EXERCISE GOAL → All lines of the material that contain "computer" must be copied out.

GIVEN RECORDS →

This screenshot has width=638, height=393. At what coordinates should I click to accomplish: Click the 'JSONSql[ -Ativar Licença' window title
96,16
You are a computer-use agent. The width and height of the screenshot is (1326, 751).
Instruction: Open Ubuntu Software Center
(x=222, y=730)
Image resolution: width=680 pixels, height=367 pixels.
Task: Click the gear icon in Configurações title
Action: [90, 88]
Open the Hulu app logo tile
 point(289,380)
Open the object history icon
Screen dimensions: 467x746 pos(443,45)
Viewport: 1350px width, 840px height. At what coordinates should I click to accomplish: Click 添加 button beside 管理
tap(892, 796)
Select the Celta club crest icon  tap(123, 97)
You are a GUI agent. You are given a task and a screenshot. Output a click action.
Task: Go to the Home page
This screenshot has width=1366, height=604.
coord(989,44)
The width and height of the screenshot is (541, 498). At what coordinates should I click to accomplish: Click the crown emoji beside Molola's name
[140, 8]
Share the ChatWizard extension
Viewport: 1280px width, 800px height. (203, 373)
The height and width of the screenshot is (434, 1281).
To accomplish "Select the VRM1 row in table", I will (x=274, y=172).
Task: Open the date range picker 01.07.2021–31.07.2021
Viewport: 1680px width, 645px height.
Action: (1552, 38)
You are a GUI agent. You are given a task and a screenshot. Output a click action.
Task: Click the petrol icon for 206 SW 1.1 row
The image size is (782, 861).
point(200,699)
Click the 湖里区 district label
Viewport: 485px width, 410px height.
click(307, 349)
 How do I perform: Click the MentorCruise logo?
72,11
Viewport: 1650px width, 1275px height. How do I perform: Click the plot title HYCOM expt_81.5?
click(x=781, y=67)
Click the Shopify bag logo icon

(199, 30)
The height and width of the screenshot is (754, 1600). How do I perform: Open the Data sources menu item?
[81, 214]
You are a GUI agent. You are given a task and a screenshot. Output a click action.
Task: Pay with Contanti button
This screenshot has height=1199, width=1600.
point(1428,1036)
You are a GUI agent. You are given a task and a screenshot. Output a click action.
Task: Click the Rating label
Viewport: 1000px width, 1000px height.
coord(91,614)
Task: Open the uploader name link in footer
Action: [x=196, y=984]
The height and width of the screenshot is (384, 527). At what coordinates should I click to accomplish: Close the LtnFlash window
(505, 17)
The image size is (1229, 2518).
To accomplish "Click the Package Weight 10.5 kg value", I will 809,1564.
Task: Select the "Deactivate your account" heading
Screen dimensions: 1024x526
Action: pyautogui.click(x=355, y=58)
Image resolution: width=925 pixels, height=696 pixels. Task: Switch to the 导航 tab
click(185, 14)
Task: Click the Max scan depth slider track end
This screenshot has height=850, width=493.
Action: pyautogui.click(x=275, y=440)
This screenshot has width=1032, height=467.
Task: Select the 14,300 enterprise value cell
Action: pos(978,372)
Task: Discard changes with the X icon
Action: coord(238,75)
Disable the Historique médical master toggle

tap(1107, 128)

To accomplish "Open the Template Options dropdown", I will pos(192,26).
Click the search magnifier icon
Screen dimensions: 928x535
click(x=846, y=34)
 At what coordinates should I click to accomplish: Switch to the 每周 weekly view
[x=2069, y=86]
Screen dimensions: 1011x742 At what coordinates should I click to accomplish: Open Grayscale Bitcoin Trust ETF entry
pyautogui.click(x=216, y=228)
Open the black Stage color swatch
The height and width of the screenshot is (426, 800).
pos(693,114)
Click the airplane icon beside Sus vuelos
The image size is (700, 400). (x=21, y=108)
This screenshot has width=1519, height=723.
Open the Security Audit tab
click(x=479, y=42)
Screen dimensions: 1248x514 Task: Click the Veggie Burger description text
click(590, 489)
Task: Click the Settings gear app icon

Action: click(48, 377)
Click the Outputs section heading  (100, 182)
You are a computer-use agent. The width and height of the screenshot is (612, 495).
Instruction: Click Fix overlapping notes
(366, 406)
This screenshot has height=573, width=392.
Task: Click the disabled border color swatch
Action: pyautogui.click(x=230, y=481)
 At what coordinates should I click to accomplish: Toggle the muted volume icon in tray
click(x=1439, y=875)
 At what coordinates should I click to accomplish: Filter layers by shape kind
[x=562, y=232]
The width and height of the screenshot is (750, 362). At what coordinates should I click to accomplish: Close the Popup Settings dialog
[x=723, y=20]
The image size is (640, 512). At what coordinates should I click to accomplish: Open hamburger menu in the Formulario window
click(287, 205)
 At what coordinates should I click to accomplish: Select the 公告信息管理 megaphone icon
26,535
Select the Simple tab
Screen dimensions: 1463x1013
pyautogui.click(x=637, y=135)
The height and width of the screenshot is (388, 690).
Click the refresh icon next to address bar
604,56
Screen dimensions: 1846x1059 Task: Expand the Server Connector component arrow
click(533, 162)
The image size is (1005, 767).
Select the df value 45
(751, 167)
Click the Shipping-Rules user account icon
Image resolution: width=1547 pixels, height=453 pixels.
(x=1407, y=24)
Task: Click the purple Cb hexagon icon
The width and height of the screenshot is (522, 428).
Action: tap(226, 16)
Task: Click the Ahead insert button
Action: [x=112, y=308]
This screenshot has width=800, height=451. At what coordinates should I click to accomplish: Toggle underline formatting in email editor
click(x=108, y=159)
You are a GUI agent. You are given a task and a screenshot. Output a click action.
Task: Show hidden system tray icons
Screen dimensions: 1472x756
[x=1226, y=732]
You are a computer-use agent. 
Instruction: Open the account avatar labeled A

SOLUTION TO THIS PROBLEM →
You are a computer-use agent. The width and height of the screenshot is (1326, 751).
You are a computer-use agent. The width and height of the screenshot is (612, 495).
You are a computer-use agent. 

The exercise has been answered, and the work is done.